***Fetching Articles from Wikipedia***

In [50]:
 !pip install beautifulsoup4           #used for web scraping



In [51]:
!pip install lxml                      



In [52]:
import bs4 as bs
import urllib.request                                                                           #helps in opening URLs(mostly http)
import re

data = urllib.request.urlopen('https://en.wikipedia.org/wiki/Natural_language_processing')      #fetching article from wikipedia
article = data.read()

parsed_article = bs.BeautifulSoup(article,'lxml')                                                #transforming it into a more readable data

paragraphs = parsed_article.find_all('p')                                                        #returns the paragraph in the form of list

article_text = ""

for p in paragraphs:
    article_text += p.text

In [53]:
print(article_text)

Natural language processing (NLP) is a subfield of linguistics, computer science, and artificial intelligence concerned with the interactions between computers and human language, in particular how to program computers to process and analyze large amounts of natural language data.  The result is a computer capable of "understanding" the contents of documents, including the contextual nuances of the language within them. The technology can then accurately extract information and insights contained in the documents as well as categorize and organize the documents themselves. 
Challenges in natural language processing frequently involve speech recognition, natural language understanding, and natural-language generation.
Natural language processing has its roots in the 1950s.

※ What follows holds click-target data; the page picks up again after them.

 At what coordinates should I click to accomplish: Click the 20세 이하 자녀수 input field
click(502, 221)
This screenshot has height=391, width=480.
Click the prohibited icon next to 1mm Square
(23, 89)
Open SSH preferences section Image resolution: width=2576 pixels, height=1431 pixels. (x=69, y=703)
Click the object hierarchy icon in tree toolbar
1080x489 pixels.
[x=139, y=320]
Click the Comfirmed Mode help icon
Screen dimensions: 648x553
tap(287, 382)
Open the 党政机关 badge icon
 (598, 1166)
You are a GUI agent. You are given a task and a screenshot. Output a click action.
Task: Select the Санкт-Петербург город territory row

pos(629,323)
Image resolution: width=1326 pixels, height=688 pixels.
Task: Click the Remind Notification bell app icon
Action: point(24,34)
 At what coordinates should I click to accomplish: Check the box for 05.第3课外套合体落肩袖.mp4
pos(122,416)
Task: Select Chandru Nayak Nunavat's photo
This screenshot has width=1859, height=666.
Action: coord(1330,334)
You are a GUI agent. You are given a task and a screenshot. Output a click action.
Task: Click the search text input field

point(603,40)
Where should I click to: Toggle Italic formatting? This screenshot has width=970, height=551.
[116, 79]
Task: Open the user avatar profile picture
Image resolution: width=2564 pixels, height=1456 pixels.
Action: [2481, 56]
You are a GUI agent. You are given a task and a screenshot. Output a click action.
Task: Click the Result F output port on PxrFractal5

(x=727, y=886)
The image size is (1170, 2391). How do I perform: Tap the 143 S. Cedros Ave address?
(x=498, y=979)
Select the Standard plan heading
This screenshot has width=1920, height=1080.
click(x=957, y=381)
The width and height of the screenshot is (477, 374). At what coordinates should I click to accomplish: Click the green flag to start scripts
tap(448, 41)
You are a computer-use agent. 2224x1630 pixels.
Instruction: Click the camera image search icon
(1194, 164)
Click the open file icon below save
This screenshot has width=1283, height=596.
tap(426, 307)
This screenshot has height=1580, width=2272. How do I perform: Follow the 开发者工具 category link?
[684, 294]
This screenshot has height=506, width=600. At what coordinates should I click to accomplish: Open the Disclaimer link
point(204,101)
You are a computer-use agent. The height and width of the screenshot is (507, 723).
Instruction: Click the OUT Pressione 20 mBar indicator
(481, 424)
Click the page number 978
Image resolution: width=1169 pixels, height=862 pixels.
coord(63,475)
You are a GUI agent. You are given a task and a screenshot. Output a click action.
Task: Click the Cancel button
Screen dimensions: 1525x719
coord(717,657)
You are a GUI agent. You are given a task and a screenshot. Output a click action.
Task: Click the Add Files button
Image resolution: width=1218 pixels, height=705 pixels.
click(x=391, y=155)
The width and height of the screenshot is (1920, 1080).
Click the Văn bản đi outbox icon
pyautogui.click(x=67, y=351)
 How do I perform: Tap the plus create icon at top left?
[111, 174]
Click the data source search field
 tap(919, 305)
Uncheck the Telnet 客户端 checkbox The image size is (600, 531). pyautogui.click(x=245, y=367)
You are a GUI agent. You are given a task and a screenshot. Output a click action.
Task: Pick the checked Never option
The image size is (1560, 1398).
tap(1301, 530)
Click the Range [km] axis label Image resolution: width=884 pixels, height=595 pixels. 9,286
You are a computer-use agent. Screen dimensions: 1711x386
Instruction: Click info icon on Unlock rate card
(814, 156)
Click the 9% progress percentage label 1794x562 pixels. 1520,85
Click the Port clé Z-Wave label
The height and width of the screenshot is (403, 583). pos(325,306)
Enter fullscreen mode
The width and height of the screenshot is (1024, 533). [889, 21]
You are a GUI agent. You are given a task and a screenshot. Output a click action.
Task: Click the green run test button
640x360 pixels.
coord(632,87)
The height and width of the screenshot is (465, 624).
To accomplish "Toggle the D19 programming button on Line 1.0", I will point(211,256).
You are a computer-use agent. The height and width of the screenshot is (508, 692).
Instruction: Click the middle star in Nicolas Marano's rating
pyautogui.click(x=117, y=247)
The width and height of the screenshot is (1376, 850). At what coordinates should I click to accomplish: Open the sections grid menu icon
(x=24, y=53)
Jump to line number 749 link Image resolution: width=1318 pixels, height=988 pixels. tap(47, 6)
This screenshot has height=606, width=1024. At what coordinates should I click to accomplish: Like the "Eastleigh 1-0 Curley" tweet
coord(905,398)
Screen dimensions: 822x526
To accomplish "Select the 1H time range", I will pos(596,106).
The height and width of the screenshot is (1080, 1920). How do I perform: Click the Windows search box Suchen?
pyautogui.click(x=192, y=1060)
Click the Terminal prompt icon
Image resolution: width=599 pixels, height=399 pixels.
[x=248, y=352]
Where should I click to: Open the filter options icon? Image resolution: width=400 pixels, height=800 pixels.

Already in 1950, Alan Turing published an article titled "Computing Machinery and Intelligence" which proposed what is now called the Turing test as a criterion of intelligence, a task that involves the automated inte

# ***Data Preprocessing***

***Removing square brackets and extra spaces***

In [54]:
article_text = re.sub(r'\[[0-9]*\]', ' ', article_text)
article_text = re.sub(r'\s+', ' ', article_text)

***Removing special characters and digits***

In [55]:
formatted_article_text = re.sub('[^a-zA-Z]', ' ', article_text )
formatted_article_text = re.sub(r'\s+', ' ', formatted_article_text)            #we will use this to create weighted frequency histograms for the words

# ***Converting Text to Sentences***

***Sentence Tokenizer***

In [56]:
from keras.preprocessing.text import Tokenizer
import nltk
nltk.download('punkt')
import re
sentence_list = nltk.sent_tokenize(article_text)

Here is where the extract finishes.